[Input for this task — start]

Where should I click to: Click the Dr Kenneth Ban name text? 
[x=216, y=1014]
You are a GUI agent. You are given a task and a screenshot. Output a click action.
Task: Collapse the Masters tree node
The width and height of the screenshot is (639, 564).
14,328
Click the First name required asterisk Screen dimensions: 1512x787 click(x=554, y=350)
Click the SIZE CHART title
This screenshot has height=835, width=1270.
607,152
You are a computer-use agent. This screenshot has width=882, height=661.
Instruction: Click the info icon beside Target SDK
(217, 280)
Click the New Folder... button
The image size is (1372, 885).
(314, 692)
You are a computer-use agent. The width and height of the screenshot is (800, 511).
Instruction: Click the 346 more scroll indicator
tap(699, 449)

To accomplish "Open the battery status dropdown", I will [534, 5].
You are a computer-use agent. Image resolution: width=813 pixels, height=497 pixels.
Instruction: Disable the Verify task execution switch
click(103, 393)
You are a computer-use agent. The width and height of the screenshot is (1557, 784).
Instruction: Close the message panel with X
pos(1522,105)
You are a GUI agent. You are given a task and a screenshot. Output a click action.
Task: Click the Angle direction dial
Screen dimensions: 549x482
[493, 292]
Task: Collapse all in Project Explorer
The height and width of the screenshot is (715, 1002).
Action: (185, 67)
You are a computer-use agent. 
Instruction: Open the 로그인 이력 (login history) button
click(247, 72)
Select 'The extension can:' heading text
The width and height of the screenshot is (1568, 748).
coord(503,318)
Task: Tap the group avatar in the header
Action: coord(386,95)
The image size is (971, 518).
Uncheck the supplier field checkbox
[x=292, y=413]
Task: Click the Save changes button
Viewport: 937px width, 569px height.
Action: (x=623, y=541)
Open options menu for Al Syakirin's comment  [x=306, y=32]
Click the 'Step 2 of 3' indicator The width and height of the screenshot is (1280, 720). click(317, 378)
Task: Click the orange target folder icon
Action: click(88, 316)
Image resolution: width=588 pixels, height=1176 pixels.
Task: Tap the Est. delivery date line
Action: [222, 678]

[Input for this task — finish]

### Work instructions:
From the material above, set down exactly the lines starting at the one with "Instruction: Disable the" and ending at the one with "Open options menu", end lines included.

### Response box:
Instruction: Disable the Verify task execution switch
click(103, 393)
You are a computer-use agent. The width and height of the screenshot is (1557, 784).
Instruction: Close the message panel with X
pos(1522,105)
You are a GUI agent. You are given a task and a screenshot. Output a click action.
Task: Click the Angle direction dial
Screen dimensions: 549x482
[493, 292]
Task: Collapse all in Project Explorer
The height and width of the screenshot is (715, 1002).
Action: (185, 67)
You are a computer-use agent. 
Instruction: Open the 로그인 이력 (login history) button
click(247, 72)
Select 'The extension can:' heading text
The width and height of the screenshot is (1568, 748).
coord(503,318)
Task: Tap the group avatar in the header
Action: coord(386,95)
The image size is (971, 518).
Uncheck the supplier field checkbox
[x=292, y=413]
Task: Click the Save changes button
Viewport: 937px width, 569px height.
Action: (x=623, y=541)
Open options menu for Al Syakirin's comment  [x=306, y=32]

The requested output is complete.